What you need to do: Where the records below show the word "agent" in a line, please copy that line.

<<<<

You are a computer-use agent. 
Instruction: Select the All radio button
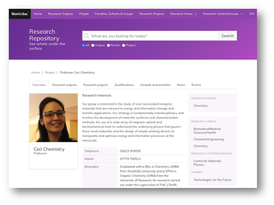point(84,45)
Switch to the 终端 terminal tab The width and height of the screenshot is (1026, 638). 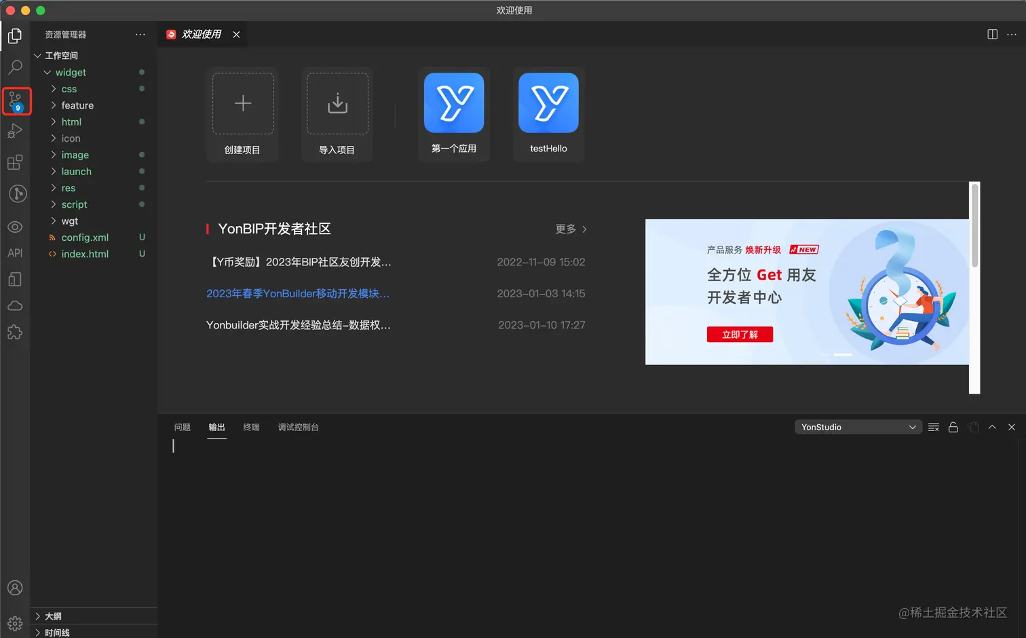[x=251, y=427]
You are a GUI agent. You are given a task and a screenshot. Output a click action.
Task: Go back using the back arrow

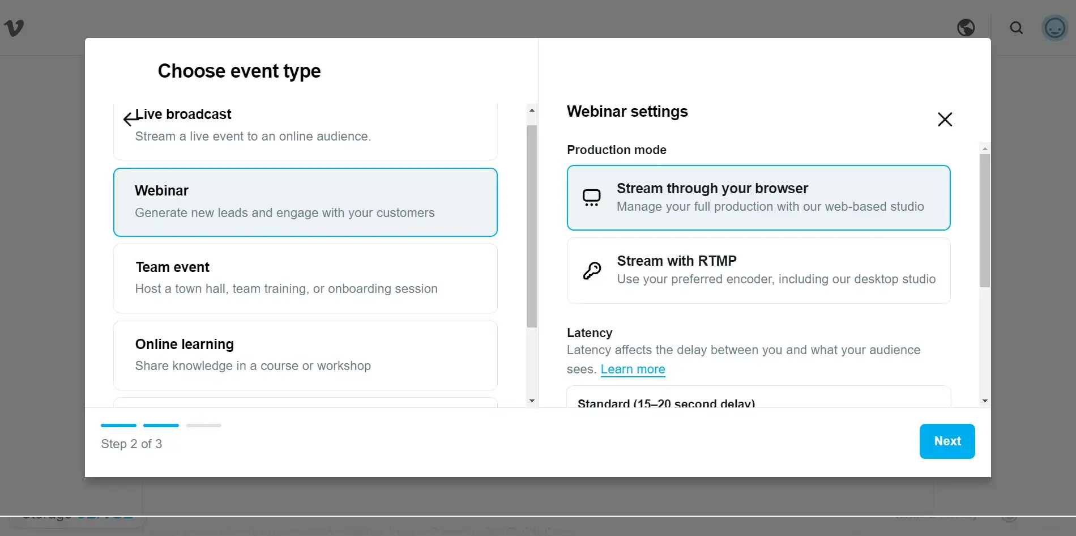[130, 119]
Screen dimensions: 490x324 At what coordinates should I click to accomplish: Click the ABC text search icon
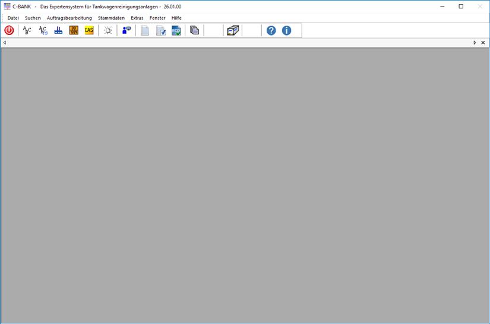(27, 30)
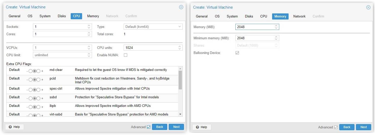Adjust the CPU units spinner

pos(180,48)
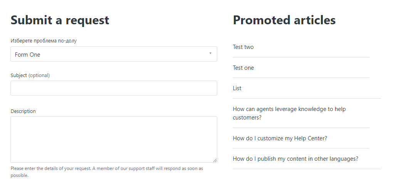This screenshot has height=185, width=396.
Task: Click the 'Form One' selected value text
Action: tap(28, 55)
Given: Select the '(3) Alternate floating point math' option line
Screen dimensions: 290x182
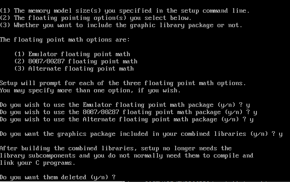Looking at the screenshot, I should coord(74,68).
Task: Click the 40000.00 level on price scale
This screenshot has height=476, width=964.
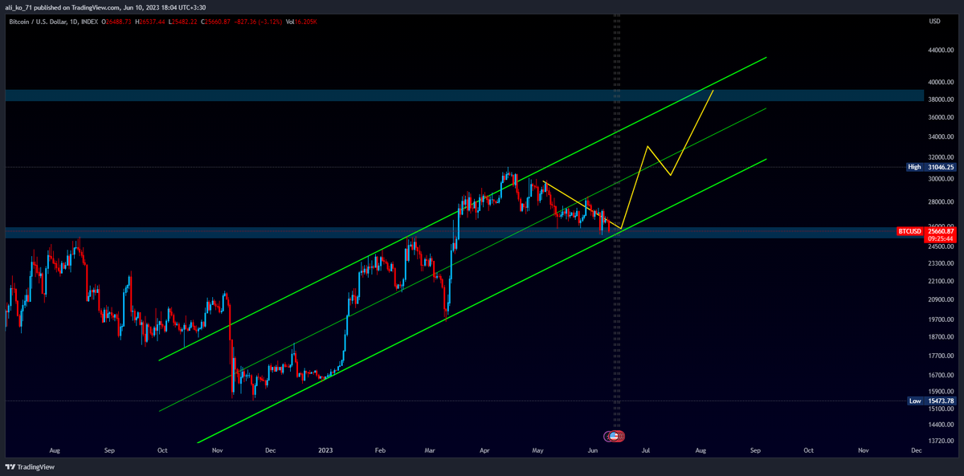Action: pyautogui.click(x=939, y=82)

>>>>

Response area:
You are a computer-use agent. 
You are a GUI agent. You are given a task and a screenshot. Output a click action.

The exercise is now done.